So what is stopping from vaccinating more and more people? Going by media reports, both in the US and in India, and even in many countries like Germany, France and Brazil, the slow pace and reluctance in vaccination rollout is discouraging for healthcare experts and field workers. Dr Jha, however, is hopeful that the Biden administration will be able to “control the situation in the next four-six weeks” (by February and mid-March) as the new President had vowed to vaccinate 100 million in next 100 days.
Dr Jha explains the hurdles: “The Trump administration promised to deliver 100 million vaccine doses by January, but we got only 60-70 million. Moreover, there was a lack of proper communication with states. Now President Biden and his team are working out the state-by-state vaccination plan. Vaccination has actually got ramped up in the last week and I hope that we will scale up the target before early March.”
He hopes that his advice to the Biden administration to maximise vaccination will not go down as during the previous administration. Recalling the Trump administration’s handling of the corona pandemic, Dr Jha’s tone gets harder: “America did a terrible job last year and largely the Trump administration is to blame. I will not blame a single person (President Donald Trump), but he consistently denied the scientific data and information about the threat we all were about to face. In fact, the undermining of the coronavirus by him and his administration’s continuous rifts with healthcare officials and experts alike are ironic.”

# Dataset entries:
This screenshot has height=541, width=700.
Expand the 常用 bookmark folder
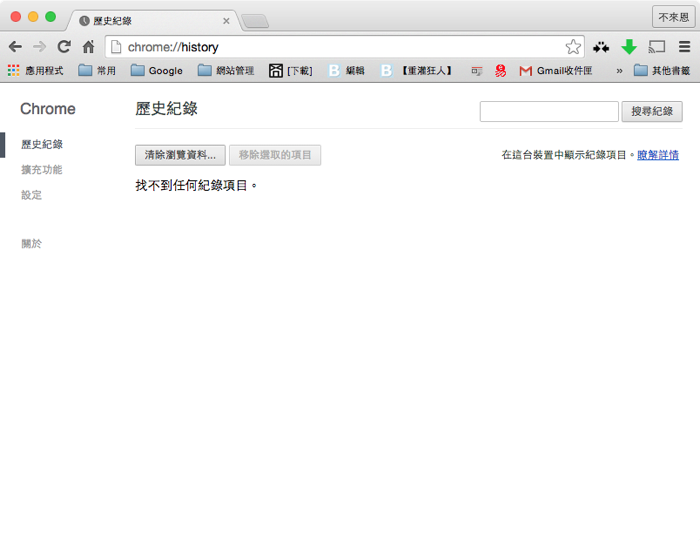tap(97, 71)
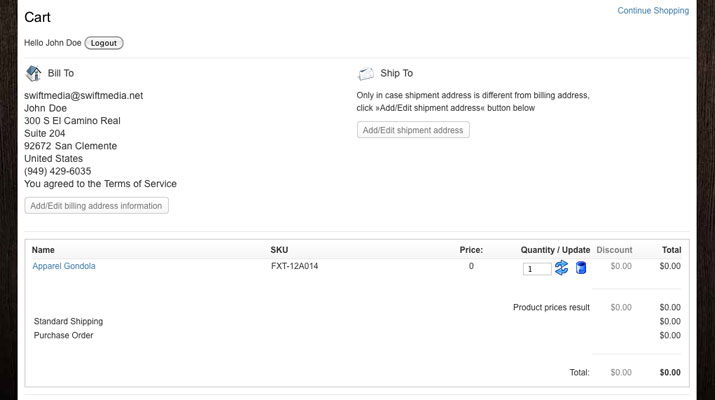Click the Ship To envelope icon
The image size is (715, 400).
(x=366, y=73)
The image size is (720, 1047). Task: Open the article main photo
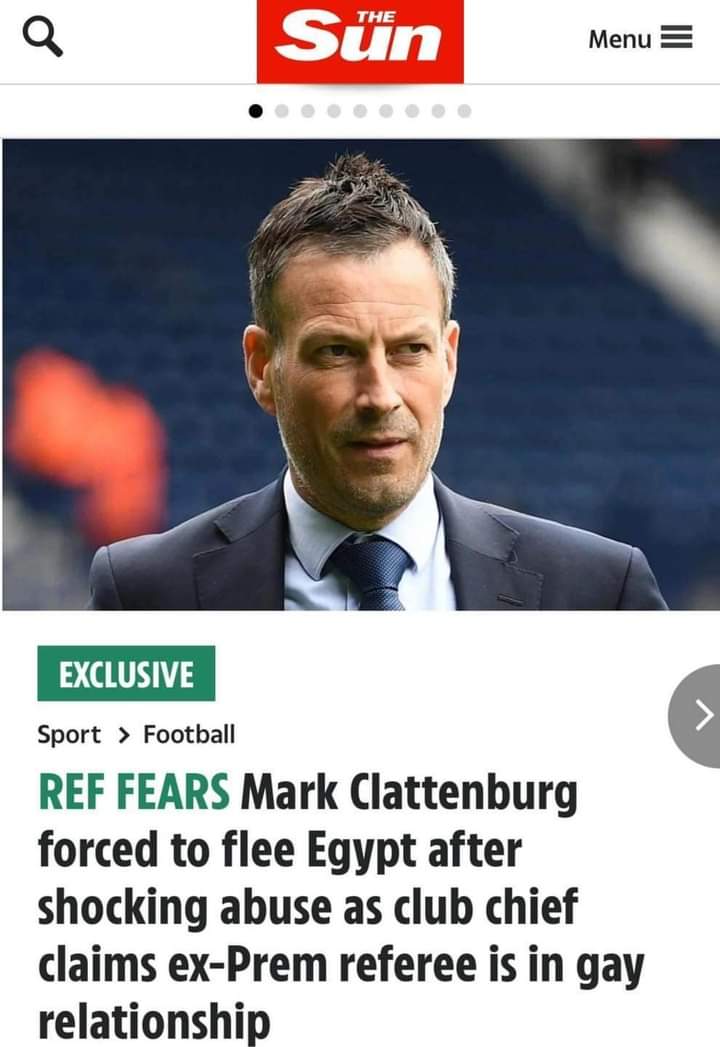(360, 375)
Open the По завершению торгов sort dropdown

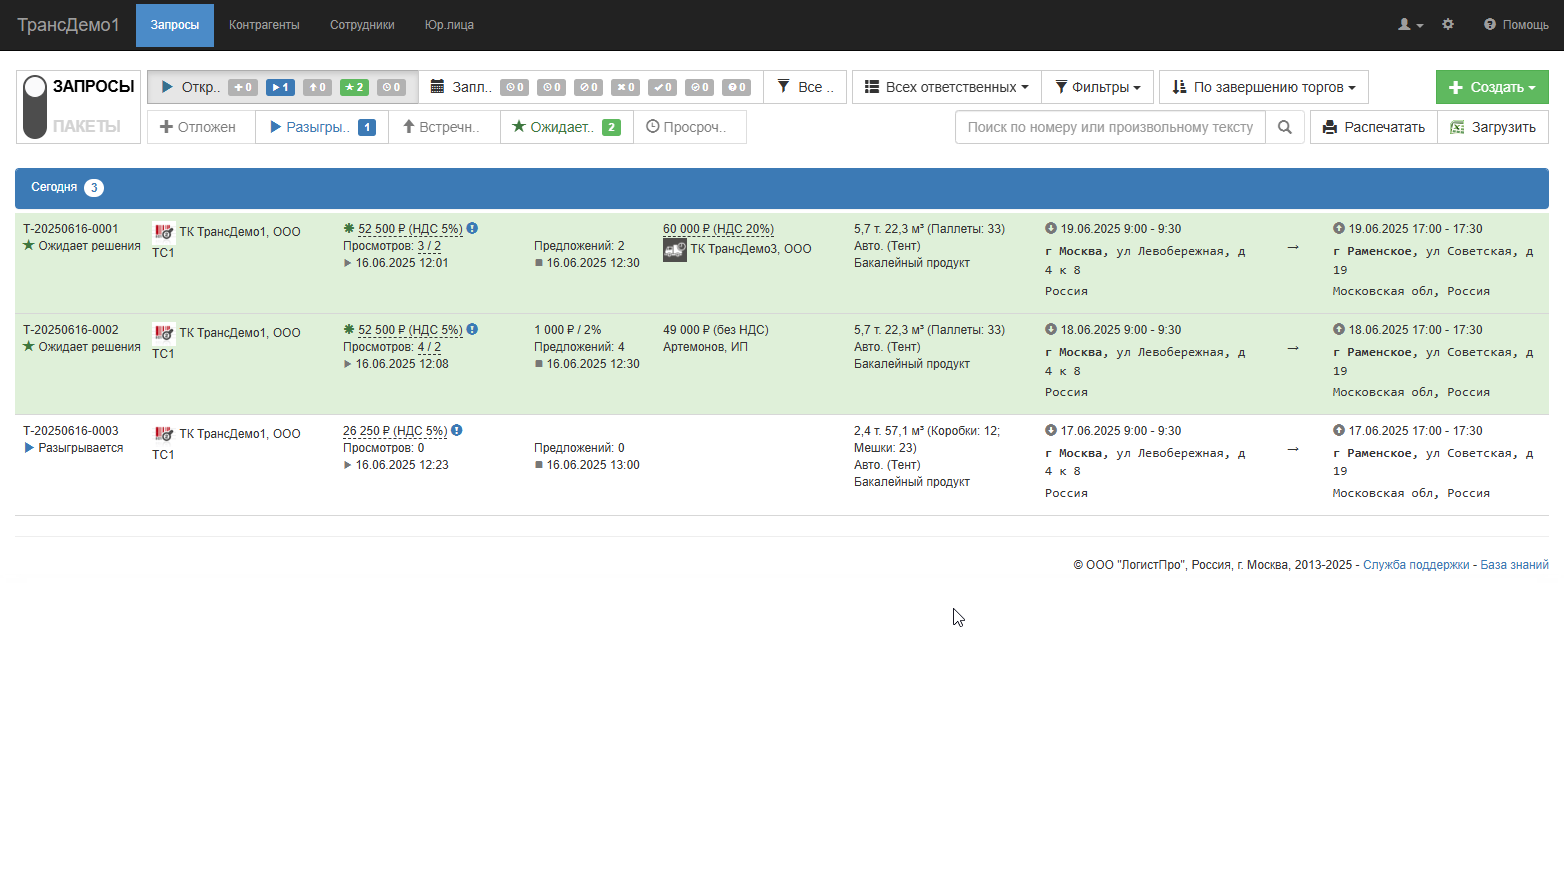(x=1264, y=87)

# How to complete this task:
Translate this sentence from the passage on COVID-19 vaccination into Spanish: "Moreover, there was a lack of proper communication with states."

# Your solution:
Además, hubo una falta de comunicación adecuada con los estados.